GATLINBURG, Tenn — The newest statistics from the Great Smoky Mountains show just how much the COVID-19 pandemic has impacted visitation to the national park in 2020. It also shows a surprisingly large number of tourists during the month of May, with more than 828,000 recreational visitors during an abbreviated month.
If you add up all the visitors from January through May, the National Park Service (NPS) visitation statistics show a 40 percent drop in total visitors in 2020 compared to the same point in 2019. Total visitors through May in 2020 is 2.2 million. The total for the same timeframe in 2019 was 3.8 million visitors.
That 40 percent drop is not surprising considering the park was closed from March 24 through May 8.

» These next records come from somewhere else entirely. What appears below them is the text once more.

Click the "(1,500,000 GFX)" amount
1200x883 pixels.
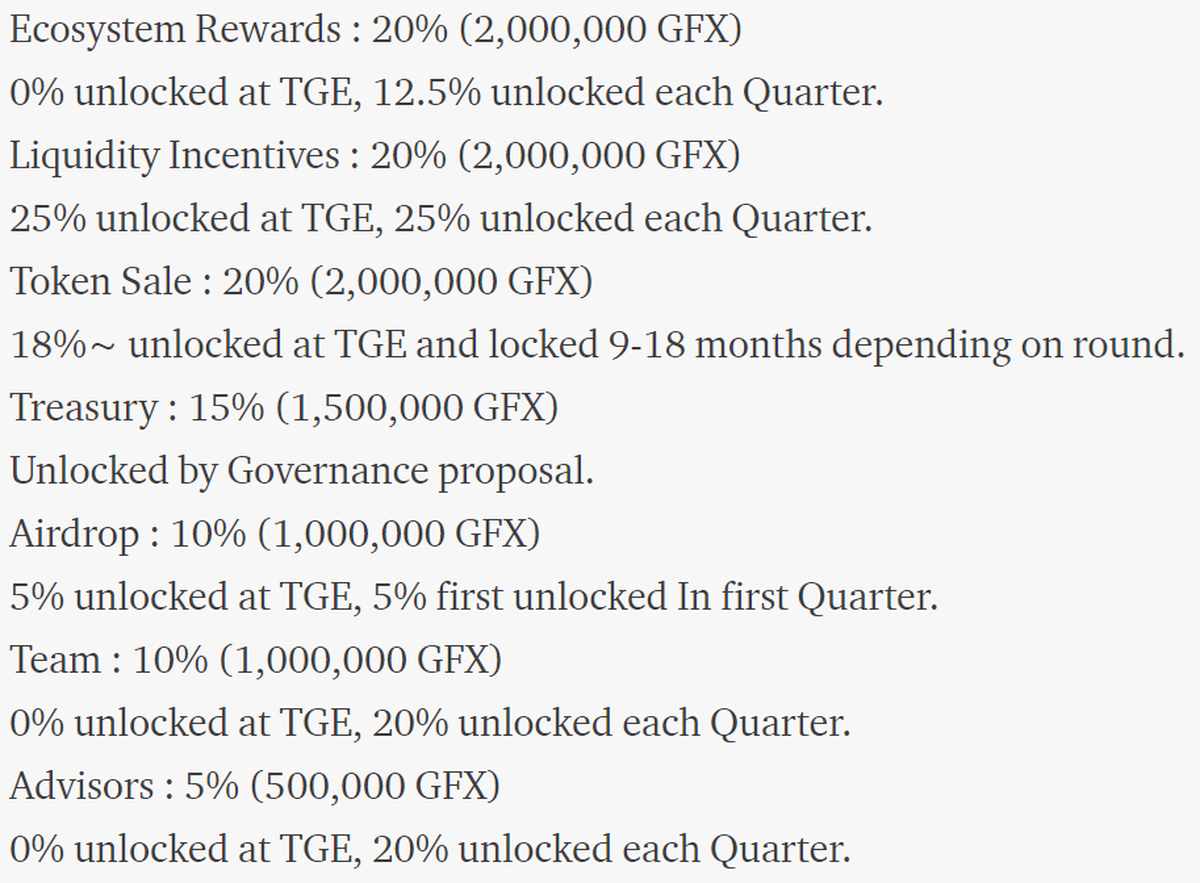point(418,408)
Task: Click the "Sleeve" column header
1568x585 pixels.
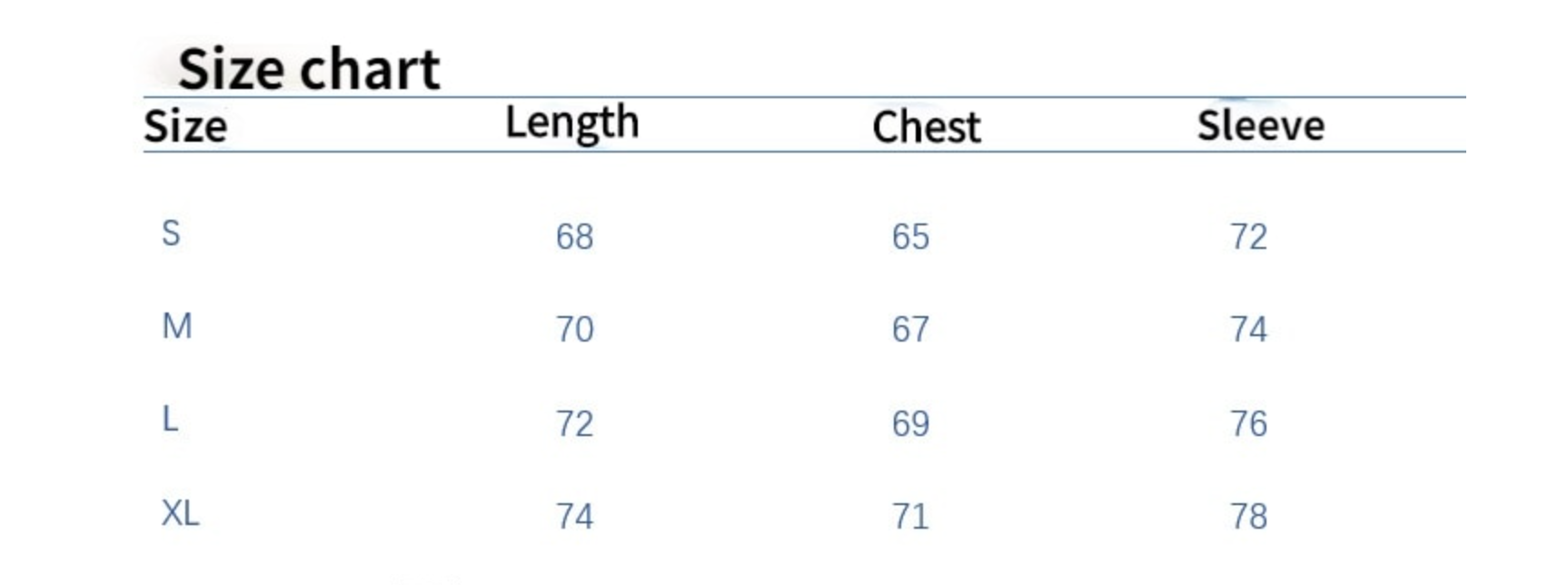Action: click(1260, 125)
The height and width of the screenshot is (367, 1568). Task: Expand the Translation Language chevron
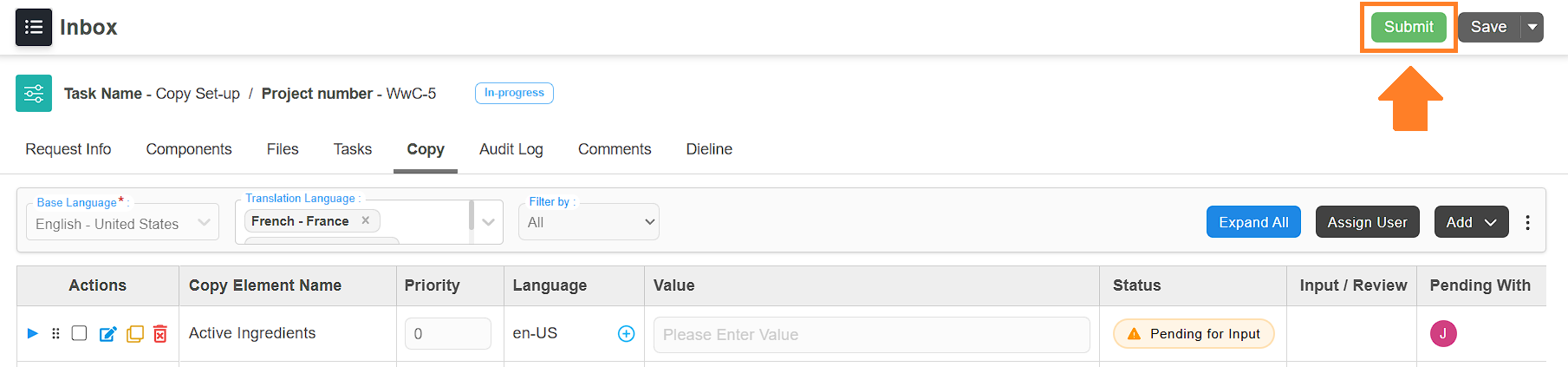click(488, 222)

Even before the pandemic, there was a chance year-to-year comparisons with 2019 would be lower in 2020. The national park set an all-time record for visitors in 2019, shattering the previous annual record by 1.1 million visitors.
Because 2019 was a record-setting year and could be an outlier, WBIR 10News calculated the five-year average for monthly visitation using the statistics for 2015 through 2019.

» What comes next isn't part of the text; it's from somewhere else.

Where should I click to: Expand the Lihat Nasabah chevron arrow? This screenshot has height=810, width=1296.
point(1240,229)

The five-year average attendance through May is 3.3 million visitors. That's still a drastic difference compared to 2.2 million in 2020. But it is a 31 percent decrease instead of a 40 percent decrease in total visitation.
The surprising number is how many people visited the park in May 2020.
Even with the park closed through May 8, in the remaining 23 days there were 828,792 recreational visitors.
The five-year average visitation for the month of May from 2015-2019 was 1,005,005.
Despite the park being closed more than 26 percent of May, visitation only dropped 17 percent compared to the previous five-year average.
The GSMNP did not have any campgrounds open during May. Visitor centers also remained closed throughout the month. Yet, the park still attracted more than 36,000 visitors per day when it was open in May.
The stats for June will provide the first chance to compare a full month of visitation during the COVID-19 pandemic to previous years. If June is anything like the last few weeks of May, the new normal is downright normal for the most-visited national park in the country.